Now we want to have a better handling and overview of errors occurring on the robots and in generel have better statistics.
What we need is:
- Get an alarm when an error happens that requires manual action to recover.
- An overview of which types of errors that happens most.
- What errors happen before others (i.e. what error has lead us to a
recovery_error
which needs manual maintenance) Overall stats of the performance from a given period
- Number of successful sessions
- Failed sessions caused by user error
- Failed sessions caused by technical errors
- Errors where the robot cannot automatically recover and go back to initial position.
All messages have a type
attribute which can be status
, warning
, error
or recovery_error
and a value
attribute which describes the type of status, error etc.
My thought is to have a lambda that's subscribed to all SNS messages and will upload these to another system which we will then collect it all and provide what we need for extracting the data mentioned above.
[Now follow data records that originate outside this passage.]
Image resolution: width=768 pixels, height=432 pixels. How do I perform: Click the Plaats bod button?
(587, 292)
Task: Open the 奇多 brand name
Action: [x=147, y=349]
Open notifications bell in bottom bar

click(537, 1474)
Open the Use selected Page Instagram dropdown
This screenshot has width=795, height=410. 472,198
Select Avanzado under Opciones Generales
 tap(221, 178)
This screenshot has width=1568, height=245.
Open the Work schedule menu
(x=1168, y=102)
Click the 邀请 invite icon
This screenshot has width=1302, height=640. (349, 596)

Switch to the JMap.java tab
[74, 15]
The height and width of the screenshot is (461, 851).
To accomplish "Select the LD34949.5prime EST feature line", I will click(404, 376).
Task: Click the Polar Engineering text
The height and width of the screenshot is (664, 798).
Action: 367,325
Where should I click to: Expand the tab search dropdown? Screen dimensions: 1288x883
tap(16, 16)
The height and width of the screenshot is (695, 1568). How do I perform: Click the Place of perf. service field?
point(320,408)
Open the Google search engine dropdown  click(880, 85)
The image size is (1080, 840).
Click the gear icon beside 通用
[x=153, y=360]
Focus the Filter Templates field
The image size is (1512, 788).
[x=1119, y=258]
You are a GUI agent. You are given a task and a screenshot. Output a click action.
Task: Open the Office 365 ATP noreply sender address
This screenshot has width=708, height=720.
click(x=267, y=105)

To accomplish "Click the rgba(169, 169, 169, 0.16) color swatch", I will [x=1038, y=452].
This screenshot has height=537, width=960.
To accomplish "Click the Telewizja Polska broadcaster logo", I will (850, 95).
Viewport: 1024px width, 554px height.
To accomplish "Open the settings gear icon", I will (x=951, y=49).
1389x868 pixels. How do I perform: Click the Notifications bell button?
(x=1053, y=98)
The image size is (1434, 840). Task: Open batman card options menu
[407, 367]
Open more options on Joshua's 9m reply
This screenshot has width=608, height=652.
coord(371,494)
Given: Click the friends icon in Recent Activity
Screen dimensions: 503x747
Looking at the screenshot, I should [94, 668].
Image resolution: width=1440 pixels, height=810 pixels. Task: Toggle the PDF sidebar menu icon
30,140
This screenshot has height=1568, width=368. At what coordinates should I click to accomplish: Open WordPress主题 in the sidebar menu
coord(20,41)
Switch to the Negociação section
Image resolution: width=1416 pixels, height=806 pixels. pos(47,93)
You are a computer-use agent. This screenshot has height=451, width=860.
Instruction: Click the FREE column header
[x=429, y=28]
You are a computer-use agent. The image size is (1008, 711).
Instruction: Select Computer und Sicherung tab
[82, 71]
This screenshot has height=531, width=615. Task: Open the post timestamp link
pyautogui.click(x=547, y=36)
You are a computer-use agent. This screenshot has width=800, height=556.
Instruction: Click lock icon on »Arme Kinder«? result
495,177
Which AWS products would you recommend for this? I already looked a little at CloudWatch, but I'm not sure if it can cover our needs.
We have also considered just dumping all SNS messages into a database, and do custom queries on the tables. But that sounds like a solution that can quickly require a lot of work on our side, as our need grows.
We'd prefer an off the shelf solution and adjust our workflow to that.
Thanks in advance for any tips.
CloudWatch provides out of box time based metrics and logs ingesting, querying and dashboard. Also it provides alarming based on the metrics. Generally it satisfies your requirements to collect the metrics of your devices, alarming when something error happening, having stats dashboard based on given period. Even you can use CloudWatch agent/API directly sending the data from devices.
Also managed elastic search with Kibana also provides the great data aggregation capability and better dashboard user experience.
Another approaching is leveraging the IoT services they probably better fit into your requirements.